While coal is in long-term decline, it is unlikely to disappear in the immediate future: many utilities are still deeply invested in the fuel source and scale of renewable infrastructure, including power projects, new lines transmission and battery storage and others to cope with intermittent delivery, is not yet large enough to trigger a massive coal shutdown.
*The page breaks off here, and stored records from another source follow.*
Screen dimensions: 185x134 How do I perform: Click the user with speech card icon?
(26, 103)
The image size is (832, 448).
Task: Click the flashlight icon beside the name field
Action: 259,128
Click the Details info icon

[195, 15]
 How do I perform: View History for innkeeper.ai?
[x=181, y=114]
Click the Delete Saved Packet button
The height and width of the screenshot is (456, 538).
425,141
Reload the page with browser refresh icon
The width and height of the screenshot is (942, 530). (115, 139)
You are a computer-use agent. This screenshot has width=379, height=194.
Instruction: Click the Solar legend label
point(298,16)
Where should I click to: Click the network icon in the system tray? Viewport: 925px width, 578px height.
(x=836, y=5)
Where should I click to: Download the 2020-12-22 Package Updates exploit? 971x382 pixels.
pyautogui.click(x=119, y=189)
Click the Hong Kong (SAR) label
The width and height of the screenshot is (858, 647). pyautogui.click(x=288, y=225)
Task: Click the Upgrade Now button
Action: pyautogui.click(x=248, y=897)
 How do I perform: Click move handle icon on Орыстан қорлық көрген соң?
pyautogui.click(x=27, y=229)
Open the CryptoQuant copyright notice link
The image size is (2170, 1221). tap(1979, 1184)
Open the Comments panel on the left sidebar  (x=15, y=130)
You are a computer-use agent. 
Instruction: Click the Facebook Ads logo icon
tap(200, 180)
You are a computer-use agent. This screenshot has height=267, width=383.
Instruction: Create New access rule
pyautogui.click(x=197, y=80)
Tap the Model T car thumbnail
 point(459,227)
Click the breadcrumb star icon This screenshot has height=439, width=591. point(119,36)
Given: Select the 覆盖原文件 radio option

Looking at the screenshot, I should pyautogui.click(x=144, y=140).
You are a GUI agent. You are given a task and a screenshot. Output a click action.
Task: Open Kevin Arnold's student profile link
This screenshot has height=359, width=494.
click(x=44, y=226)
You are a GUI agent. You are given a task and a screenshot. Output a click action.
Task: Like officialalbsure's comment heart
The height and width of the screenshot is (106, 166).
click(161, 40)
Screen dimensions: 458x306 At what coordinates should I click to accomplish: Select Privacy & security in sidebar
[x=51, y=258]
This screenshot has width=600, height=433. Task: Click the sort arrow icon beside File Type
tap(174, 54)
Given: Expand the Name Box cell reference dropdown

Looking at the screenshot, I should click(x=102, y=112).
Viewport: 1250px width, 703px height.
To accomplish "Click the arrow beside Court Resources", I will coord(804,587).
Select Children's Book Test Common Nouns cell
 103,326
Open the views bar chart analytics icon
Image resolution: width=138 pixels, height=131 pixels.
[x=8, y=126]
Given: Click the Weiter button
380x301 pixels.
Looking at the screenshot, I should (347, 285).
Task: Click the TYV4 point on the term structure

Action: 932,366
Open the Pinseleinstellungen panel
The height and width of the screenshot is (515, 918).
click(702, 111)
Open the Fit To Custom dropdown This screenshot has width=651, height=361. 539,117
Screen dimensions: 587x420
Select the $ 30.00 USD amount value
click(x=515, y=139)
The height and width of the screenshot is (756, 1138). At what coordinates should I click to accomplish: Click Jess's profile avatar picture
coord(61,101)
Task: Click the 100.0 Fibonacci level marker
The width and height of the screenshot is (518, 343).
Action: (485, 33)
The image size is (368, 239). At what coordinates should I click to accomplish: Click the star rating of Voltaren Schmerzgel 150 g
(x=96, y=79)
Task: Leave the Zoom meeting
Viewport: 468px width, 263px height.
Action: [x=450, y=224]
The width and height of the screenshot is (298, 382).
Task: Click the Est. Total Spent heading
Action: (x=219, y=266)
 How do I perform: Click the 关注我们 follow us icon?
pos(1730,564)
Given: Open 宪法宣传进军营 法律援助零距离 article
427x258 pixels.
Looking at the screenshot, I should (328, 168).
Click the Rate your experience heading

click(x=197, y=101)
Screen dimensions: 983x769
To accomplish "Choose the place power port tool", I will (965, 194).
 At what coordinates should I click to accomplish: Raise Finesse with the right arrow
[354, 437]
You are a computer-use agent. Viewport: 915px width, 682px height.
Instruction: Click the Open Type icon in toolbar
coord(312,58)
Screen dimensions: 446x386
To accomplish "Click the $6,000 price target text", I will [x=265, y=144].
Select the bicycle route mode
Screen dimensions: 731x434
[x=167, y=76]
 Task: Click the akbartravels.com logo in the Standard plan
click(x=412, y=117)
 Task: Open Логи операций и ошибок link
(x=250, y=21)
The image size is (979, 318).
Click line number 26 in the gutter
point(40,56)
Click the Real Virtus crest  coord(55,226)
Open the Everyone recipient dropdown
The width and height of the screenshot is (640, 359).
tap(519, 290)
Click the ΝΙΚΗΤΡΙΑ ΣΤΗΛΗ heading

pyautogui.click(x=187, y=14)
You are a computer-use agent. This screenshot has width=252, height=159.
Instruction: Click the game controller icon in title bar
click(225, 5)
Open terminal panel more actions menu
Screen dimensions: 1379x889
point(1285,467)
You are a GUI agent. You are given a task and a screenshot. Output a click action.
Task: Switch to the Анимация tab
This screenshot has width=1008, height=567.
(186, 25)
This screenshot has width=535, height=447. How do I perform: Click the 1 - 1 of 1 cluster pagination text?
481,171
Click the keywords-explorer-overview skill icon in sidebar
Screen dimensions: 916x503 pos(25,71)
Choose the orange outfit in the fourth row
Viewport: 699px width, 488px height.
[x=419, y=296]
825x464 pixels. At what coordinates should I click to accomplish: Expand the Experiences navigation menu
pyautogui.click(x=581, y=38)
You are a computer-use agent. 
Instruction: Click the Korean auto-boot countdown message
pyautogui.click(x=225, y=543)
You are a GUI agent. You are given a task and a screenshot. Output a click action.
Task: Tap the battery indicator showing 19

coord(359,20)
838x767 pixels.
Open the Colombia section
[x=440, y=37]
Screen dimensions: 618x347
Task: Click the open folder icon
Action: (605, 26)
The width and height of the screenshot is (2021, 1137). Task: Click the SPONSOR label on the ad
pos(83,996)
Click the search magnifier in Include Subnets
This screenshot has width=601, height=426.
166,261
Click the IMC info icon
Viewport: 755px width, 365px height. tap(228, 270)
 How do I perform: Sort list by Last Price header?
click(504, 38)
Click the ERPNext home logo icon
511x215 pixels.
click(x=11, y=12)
But analysts say broader trends, fueled by last year’s climate spending, appear poised to call the end of the coal age.

“We can’t just snap our fingers and retire all coal plants, but we must speed up construction of wind and solar power so that when the time comes, we can move away from coal,” Solomon said.
“Here is a great opportunity to invest in coal communities, build local economic resilience and save money in the process.”
James Stock, an economist at Harvard University who was not involved in the Energy Innovation Report said the analysis “rings true” and that coal is no longer economically competitive.
“We can’t shut down all these plants tomorrow, we need to do it in an orderly way to support grid reliability, but we should be able to do it in fairly quick order,” he said. “Coal has been in a natural decline because of the economy and that economy is going to continue, this is a transition that is just going to happen.
“We built a lot of coal plants in the US about 50 years ago because we were concerned about energy security in the world. That made sense at the time and they made an important contribution. But now we know a lot more about climate change, so now we have to make different decisions.”